After the fall of the Berlin Wall in 1991, previously concealed war records were released which proved that 'Ivan the Terrible' was actually another man entirely – namely, Ivan Marchenko. Demjanjuk's conviction was overturned in 1993, his US citizenship was restored and he returned home.

Why did John Demjanjuk stand trial in Germany?

Photo credit: Alexandra Beier - Getty Images
Photo credit: Alexandra Beier - Getty Images

Here's where it gets even more complicated. Despite Demjanjuk's not being 'Ivan the Terrible', it was later discovered that he had worked at another Nazi gas chamber during the Holocaust.

His US citizenship was stripped again in 2002 after a judge declared he had provided insufficient evidence of what he had done during the war period; despite losing his citizenship, he remained in the States until 2009, when he was taken to stand trial in Germany.

In 2011, he was sentenced to five years imprisonment for his role as an accessory to murder for the deaths of over 28,000 Jews. He died at the age of 91 in 2012 before his appeal could be heard by the courts.

Who made the documentary The Devil Next Door?

The series is directed by Daniel Sivan and Yossi Bloch, who produced it along with Dan and Josh Braun. Bloch's family was devastated by the Holocaust ("They all went to Treblinka… There should have been thousands of us," he revealed in a recent interview with Jewish Journal).
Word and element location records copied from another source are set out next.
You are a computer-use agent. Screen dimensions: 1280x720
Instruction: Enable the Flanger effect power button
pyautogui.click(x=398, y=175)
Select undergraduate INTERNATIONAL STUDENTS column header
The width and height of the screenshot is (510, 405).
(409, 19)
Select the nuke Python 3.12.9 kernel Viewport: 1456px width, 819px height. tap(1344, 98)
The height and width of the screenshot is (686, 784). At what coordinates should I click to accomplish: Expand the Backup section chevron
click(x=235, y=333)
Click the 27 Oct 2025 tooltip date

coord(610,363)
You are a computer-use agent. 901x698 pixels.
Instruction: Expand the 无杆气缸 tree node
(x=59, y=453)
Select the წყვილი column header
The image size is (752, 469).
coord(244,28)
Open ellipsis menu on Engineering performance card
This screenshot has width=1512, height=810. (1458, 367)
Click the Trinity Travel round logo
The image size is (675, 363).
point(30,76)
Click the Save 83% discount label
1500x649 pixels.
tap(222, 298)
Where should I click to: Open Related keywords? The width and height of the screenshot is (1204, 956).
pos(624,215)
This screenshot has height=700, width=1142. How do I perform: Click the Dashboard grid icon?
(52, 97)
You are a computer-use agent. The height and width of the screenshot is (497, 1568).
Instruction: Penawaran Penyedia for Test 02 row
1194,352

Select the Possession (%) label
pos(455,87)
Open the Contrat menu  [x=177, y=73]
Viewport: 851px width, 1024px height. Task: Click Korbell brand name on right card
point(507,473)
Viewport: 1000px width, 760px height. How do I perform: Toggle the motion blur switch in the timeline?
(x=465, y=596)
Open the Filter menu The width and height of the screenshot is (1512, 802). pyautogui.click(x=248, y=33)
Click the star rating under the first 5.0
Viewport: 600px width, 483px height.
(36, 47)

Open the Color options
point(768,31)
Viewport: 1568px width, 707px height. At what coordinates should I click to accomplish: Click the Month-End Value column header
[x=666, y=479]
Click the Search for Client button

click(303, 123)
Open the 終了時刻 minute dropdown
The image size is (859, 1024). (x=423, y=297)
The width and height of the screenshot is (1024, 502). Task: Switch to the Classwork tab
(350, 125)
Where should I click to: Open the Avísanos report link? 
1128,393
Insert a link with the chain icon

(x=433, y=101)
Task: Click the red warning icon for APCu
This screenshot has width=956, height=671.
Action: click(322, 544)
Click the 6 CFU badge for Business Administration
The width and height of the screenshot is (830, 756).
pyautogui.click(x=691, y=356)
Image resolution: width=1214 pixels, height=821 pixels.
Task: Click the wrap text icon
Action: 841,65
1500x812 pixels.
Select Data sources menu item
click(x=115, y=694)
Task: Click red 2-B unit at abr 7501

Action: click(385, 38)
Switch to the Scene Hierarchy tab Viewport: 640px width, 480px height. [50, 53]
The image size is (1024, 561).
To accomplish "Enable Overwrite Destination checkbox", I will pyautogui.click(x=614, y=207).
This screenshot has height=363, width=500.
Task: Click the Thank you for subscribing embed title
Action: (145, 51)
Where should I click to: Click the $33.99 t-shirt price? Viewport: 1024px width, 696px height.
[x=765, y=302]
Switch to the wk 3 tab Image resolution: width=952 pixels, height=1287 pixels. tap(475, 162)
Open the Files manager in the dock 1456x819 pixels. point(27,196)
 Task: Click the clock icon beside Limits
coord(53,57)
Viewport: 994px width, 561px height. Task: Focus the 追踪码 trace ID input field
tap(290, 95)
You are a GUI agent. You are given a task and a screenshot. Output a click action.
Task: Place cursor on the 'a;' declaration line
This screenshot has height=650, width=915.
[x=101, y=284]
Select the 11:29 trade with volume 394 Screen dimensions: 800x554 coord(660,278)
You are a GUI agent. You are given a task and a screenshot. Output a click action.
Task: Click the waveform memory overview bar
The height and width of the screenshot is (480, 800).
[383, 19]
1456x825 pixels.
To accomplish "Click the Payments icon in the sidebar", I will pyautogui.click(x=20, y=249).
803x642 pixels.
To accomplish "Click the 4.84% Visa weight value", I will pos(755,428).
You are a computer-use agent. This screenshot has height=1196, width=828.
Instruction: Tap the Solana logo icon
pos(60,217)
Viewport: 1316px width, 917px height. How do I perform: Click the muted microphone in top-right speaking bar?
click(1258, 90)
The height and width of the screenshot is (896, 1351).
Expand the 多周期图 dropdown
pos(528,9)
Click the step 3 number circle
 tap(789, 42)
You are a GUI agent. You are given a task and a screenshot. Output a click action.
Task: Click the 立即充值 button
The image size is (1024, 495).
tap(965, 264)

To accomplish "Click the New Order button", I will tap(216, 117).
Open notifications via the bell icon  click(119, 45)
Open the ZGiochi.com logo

Sivan's grandparents were lucky to get away ("They had a lot of relatives that didn't," he said in the same interview).

The team behind the series are keen for it to educate a new generation about the appalling treatment of Jews at the hands of the Nazis, whilst also exploring Demjanjuk's incredible story at the same time.

What did Demjanjuk's family have to say?

The Demjanjuk family are shown in the documentary as being insistent of his innocence, firmly believing his claim that he was not the man known as 'Ivan the Terrible' and nothing more than a Ukrainian prisoner of war caught up in a case of mistaken identity.

In fact, in Demjanjuk's 2012 obituary in the New York Times, his son is quoted as saying that "history will show Germany used him as a scapegoat to blame helpless Ukrainian POW's for the deeds of Nazi Germans".